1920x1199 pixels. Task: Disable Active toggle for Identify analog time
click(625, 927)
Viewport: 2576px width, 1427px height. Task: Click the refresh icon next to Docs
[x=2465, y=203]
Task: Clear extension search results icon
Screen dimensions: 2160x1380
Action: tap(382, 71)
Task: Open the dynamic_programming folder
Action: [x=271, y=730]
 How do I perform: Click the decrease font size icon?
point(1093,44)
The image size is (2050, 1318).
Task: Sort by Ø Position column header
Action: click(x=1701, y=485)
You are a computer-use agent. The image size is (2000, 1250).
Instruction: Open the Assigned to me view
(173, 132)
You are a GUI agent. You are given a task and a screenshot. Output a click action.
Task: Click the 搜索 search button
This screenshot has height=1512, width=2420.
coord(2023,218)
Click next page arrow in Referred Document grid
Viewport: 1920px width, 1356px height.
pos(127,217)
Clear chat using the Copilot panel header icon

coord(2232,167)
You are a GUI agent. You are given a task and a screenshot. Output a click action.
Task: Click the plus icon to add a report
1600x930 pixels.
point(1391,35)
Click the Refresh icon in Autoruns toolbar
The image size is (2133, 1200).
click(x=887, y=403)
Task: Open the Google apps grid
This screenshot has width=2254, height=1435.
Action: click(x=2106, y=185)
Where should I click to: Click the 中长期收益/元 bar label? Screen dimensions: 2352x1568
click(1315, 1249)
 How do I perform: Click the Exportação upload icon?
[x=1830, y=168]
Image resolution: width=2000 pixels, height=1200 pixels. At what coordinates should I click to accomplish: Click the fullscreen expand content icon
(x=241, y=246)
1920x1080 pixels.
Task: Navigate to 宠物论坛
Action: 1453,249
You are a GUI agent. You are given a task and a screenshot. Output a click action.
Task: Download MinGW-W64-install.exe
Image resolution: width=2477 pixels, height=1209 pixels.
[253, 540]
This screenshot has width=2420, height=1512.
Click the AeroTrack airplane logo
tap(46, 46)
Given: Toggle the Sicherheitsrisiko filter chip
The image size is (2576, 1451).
····················
[Task to carry out]:
Write the lines again exactly, from the first line of the material above to the line that includes "You are a computer-use", both included. Leave out all the rest.

[Answer box]:
1920x1199 pixels. Task: Disable Active toggle for Identify analog time
click(625, 927)
Viewport: 2576px width, 1427px height. Task: Click the refresh icon next to Docs
[x=2465, y=203]
Task: Clear extension search results icon
Screen dimensions: 2160x1380
Action: tap(382, 71)
Task: Open the dynamic_programming folder
Action: [x=271, y=730]
 How do I perform: Click the decrease font size icon?
point(1093,44)
The image size is (2050, 1318).
Task: Sort by Ø Position column header
Action: click(x=1701, y=485)
You are a computer-use agent. The image size is (2000, 1250).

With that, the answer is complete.